SEE ALSO: Best Windows 8 tablet and laptops
Toshiba Portege Z10T 18


Toshiba Portégé Z10T-A-106: Design & Build Quality

Unlike a standard laptop, the removable tablet design means that the processing power has to come from the screen area. This means that the Z10T-A-106 is quite top-heavy in its design, with an incredibly thin bottom keyboard section: basically the inverse of a regular laptop.

The docking area makes a thin design a little more chunky and angular than the current fashion in Ultrabooks, but elsewhere it emulates the sleek minimalism. It sports a dark grey design all around, with a textured area behind the screen (which has to be held on its own, of course) and a smooth metal design on the base and keyboard.

Opening it up presents a smallish keyboard, an even smaller touchpad and two mouse buttons unusually placed above it. There’s also a mouse ‘nub’ in the middle of the keyboard, to complement the touch screen controls that are essential in a tablet. The flexible dock section has a lock button on it to secure the screen when in laptop mode, and it won’t ever come loose without a deliberate effort on the user’s part.
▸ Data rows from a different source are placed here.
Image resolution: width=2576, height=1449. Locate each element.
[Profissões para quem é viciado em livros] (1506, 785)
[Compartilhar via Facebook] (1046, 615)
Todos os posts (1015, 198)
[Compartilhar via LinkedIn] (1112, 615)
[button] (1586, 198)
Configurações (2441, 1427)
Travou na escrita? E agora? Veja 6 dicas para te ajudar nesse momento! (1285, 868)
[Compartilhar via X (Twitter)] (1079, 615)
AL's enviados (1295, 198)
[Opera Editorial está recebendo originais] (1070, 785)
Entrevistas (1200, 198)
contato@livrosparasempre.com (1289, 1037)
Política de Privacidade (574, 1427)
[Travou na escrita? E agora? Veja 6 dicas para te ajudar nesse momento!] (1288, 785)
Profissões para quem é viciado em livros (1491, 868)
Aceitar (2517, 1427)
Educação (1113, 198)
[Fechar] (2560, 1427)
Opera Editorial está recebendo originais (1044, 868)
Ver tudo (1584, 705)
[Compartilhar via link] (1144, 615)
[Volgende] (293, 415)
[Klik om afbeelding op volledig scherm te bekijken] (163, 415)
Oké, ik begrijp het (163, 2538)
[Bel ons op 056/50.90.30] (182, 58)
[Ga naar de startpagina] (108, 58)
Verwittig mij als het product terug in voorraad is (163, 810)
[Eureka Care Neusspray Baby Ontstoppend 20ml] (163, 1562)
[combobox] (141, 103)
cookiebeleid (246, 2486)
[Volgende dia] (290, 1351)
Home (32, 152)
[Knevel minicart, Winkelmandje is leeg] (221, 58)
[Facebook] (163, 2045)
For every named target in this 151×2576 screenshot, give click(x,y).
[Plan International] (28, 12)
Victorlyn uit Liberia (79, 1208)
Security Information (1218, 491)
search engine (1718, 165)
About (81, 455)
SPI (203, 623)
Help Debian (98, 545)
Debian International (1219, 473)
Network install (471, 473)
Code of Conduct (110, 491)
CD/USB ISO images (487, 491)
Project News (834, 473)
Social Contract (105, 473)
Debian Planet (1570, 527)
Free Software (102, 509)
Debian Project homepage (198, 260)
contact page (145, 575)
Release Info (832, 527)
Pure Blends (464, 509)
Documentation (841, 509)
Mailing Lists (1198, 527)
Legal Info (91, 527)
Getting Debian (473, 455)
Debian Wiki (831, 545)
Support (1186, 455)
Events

The dock is only a few millimetres thick except for an inch high area at the back which allows for some extra connectivity.

On that subject, the Z10T-A-106 manages to pack quite a lot of ports, jacks and buttons onto its small frame. On the tablet itself, there’s the power switch, a volume rocker, a combined microphone and headphone jack, a USB port, a mini HDMI port, an SD card slot and the AC adapter port. On the keyboard dock, there’s another USB port, another AC adapter port a full-size HDMI port, a VGA port and an Ethernet jack.

Overall the design is reasonable, but the build quality of the keyboard dock is only so-so and its lacks the elegance and style of the Surface Pro 2 or the Yoga 11S.

Toshiba Portege Z10T 10
Toshiba Portégé Z10T-A-106: Screen Quality

The touchscreen tablet part of the Z10T-A-106 has a good screen on it, as the extra portability generally requires. At only 11.6-inches, it’s on the smaller end of laptop screens, but on the larger end for tablets: still, with a 1,920 x 1,080 resolution, icons and text have a wonderful crispness to them. The brightness is decent, and the viewing angles are good - although the screen is a little bit reflective for us. The colour accuracy is pretty good though - if we had to be ultra picky, we’d say it’s closer to being more washed out than too vibrant.

Of course, as a hybrid, its touchscreen credentials are all important, and we have to say that touch is responsive, accurate and smooth. The high-resolution means that in desktop mode things get a bit more fiddly, but that’s a criticism of the operating system rather than the screen itself, which can’t be faulted.

In fact, we only have one big issue with the screen, and that’s down to its hybrid nature: when in the keyboard dock, the screen won’t lean back much further than 45 degrees, presumably because the top-heavy nature means it would topple over. This means that when working, you really need a desk to stand it on. Ironically, it’s very hard to use this laptop on your lap.